In your copy of the data below, reproduce every entry exactly and omit the pictures.

▬▬▬▬▬▬

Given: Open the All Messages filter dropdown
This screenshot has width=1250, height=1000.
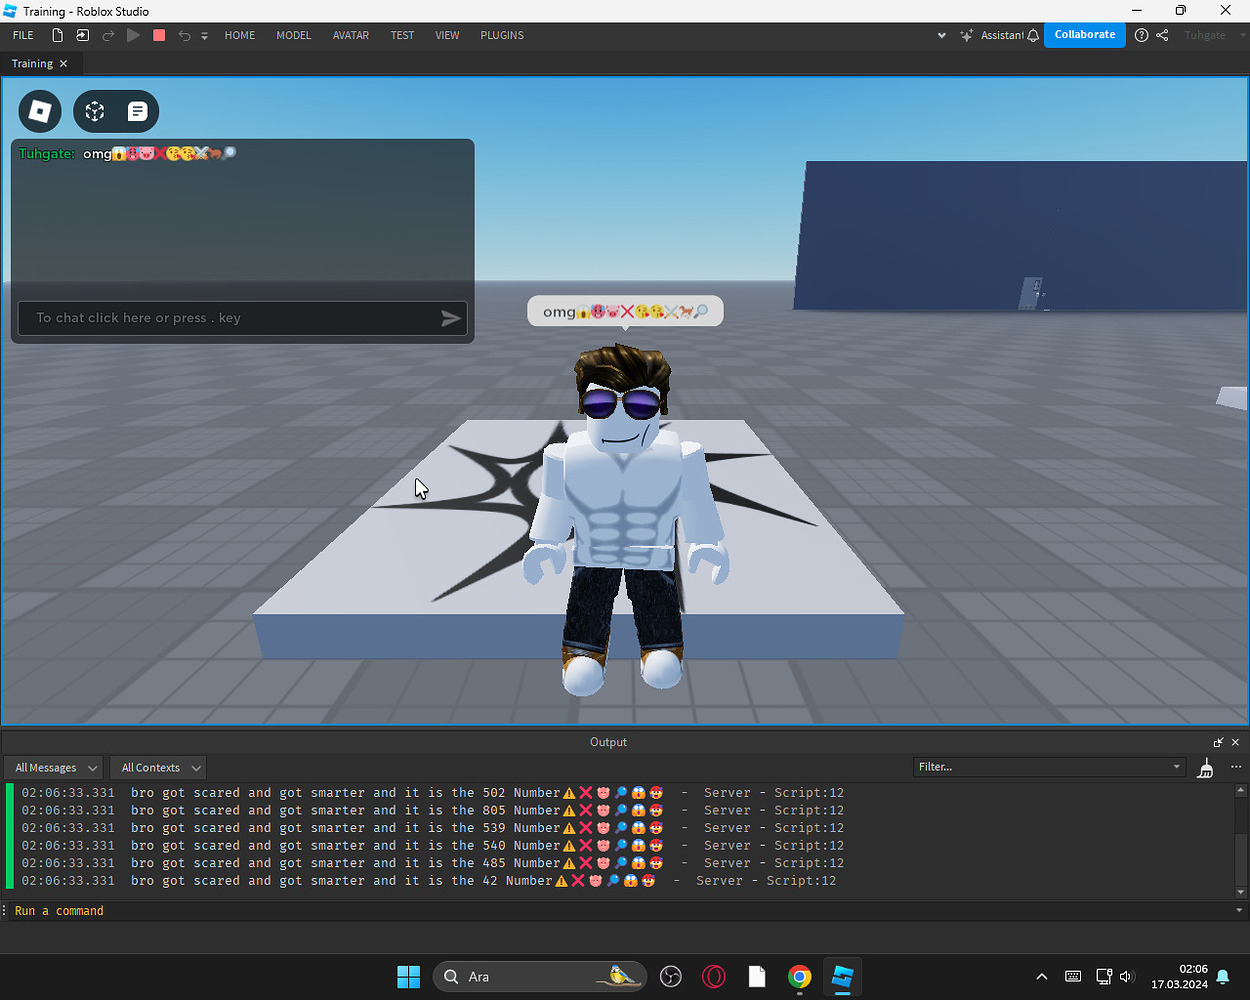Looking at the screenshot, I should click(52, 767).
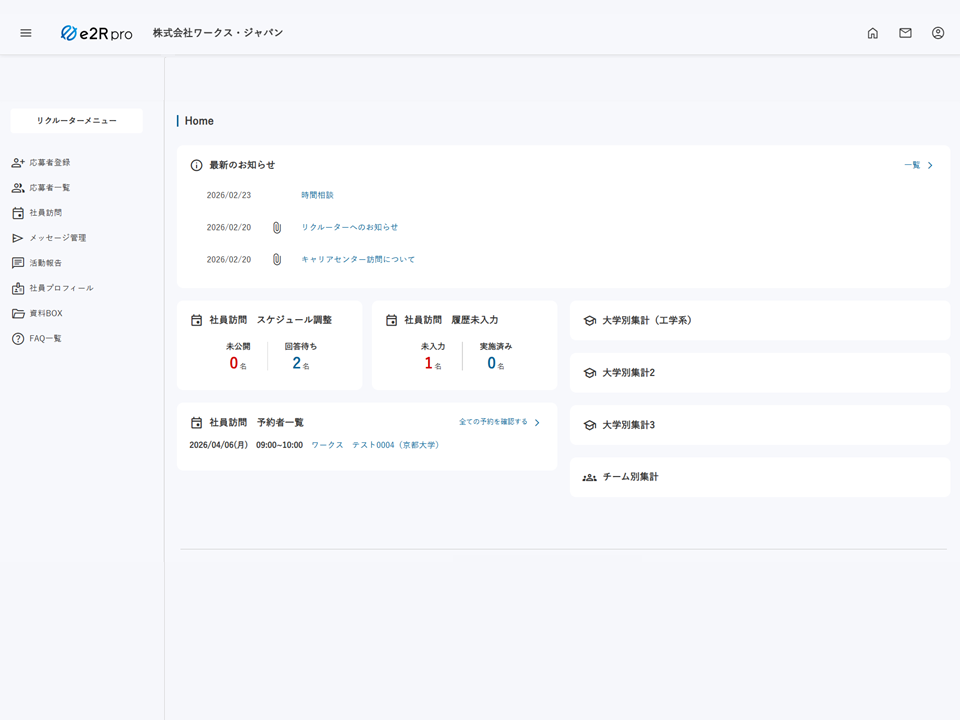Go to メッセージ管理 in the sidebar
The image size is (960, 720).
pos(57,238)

▬▬▬▬▬▬

**Response for this exercise:**
Given: Open the All Messages filter dropdown
This screenshot has width=1250, height=1000.
Looking at the screenshot, I should click(52, 767).
Go to メッセージ管理 in the sidebar
The image size is (960, 720).
pos(57,238)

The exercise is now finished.